Exercise material:
________________
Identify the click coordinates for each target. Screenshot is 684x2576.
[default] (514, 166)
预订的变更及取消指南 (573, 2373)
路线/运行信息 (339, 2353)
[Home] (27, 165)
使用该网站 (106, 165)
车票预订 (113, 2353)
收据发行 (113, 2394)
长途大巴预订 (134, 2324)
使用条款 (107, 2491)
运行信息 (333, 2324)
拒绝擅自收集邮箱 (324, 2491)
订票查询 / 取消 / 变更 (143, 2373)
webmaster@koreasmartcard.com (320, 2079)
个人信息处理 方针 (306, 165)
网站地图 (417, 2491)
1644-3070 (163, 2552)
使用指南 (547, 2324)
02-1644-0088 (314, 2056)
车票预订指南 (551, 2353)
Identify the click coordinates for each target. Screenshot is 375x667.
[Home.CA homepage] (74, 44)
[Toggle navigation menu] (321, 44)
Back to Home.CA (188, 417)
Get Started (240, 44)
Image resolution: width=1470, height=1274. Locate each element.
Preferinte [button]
________________
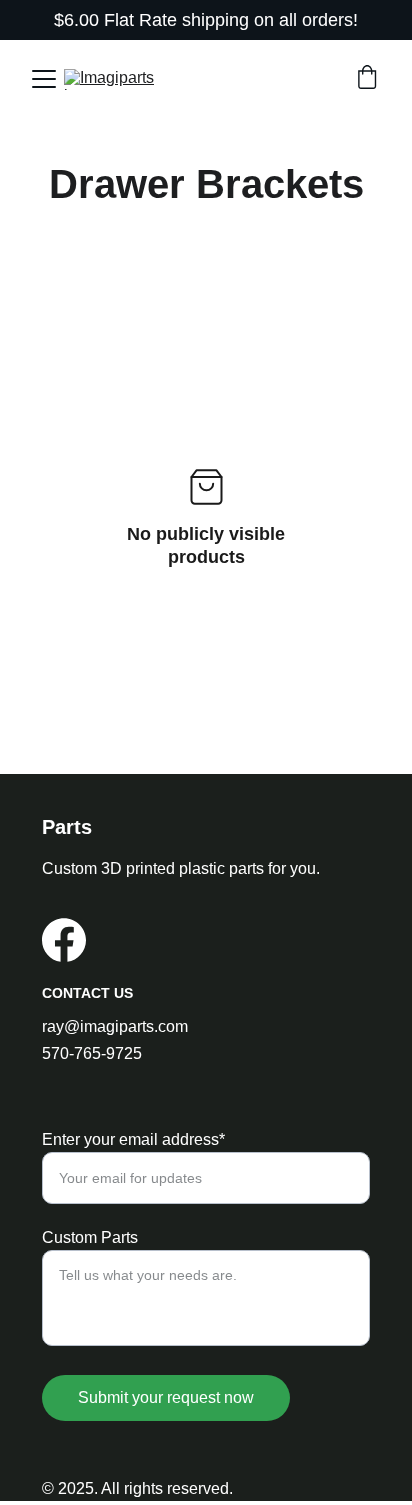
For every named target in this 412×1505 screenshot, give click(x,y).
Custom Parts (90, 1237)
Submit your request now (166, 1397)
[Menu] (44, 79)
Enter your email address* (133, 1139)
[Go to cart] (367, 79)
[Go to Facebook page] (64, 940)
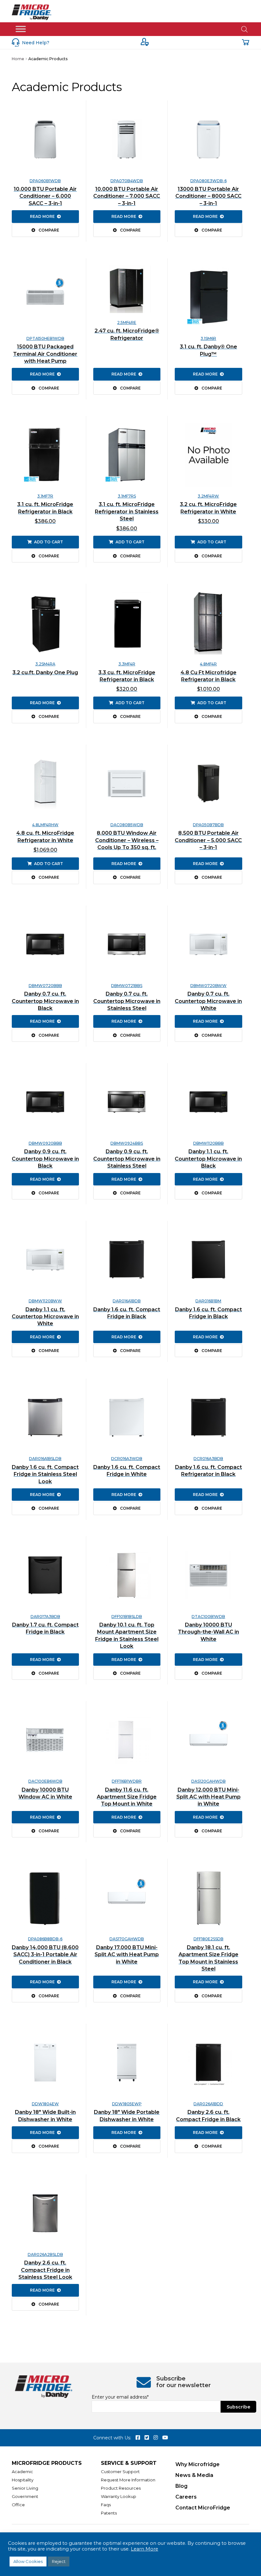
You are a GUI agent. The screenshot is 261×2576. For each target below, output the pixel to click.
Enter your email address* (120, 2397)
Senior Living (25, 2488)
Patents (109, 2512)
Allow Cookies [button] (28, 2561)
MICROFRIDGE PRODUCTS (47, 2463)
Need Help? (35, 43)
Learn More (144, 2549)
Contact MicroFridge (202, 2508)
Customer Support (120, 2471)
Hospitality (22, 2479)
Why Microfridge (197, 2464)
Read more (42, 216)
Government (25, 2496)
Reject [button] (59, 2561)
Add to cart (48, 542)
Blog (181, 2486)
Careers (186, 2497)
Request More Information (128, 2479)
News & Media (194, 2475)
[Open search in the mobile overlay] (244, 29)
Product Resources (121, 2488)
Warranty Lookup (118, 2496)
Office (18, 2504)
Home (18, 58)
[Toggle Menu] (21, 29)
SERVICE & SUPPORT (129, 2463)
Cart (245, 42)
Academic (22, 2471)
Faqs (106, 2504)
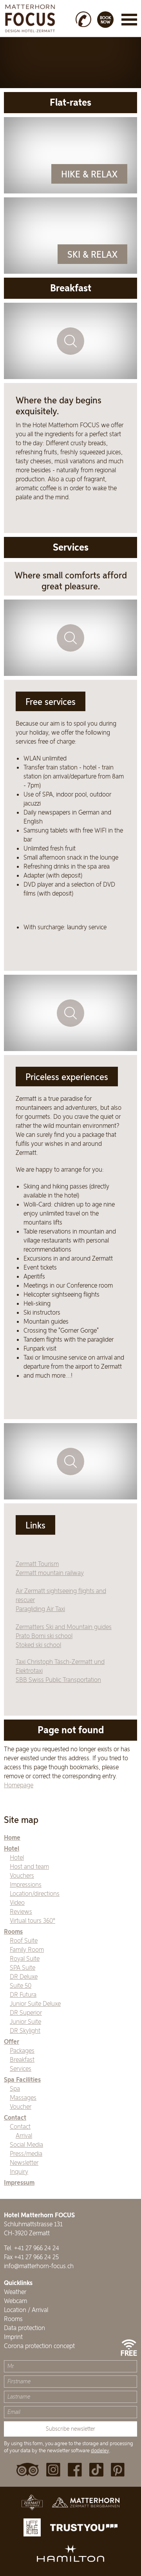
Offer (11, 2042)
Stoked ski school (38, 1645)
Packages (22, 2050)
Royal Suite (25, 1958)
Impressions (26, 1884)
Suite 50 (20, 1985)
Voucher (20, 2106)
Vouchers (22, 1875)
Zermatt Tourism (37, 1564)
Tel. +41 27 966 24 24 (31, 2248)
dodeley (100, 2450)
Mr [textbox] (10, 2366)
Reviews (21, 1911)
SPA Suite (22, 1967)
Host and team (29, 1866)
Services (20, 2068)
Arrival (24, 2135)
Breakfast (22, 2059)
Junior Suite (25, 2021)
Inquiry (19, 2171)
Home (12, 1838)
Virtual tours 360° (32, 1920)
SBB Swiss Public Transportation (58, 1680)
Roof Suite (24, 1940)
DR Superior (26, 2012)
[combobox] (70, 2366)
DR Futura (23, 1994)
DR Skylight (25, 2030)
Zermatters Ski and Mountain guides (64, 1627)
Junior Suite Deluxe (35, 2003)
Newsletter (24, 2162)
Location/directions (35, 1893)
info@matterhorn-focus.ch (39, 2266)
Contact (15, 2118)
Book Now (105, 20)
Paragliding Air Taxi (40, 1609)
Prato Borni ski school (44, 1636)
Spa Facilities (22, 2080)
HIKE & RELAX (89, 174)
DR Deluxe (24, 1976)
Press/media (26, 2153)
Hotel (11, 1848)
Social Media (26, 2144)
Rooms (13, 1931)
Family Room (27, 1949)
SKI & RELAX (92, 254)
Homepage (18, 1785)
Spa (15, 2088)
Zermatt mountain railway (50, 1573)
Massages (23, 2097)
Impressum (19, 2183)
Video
________________
Exercise: Every line above from the line with "Screenshot is 684x2576." to the line with "拒绝擅自收集邮箱 (324, 2491)" is wanted, ends included; write them out exactly and add no other line.

Response to this task:
Identify the click coordinates for each target. Screenshot is 684x2576.
[default] (514, 166)
预订的变更及取消指南 (573, 2373)
路线/运行信息 (339, 2353)
[Home] (27, 165)
使用该网站 (106, 165)
车票预订 (113, 2353)
收据发行 (113, 2394)
长途大巴预订 (134, 2324)
使用条款 (107, 2491)
运行信息 (333, 2324)
拒绝擅自收集邮箱 (324, 2491)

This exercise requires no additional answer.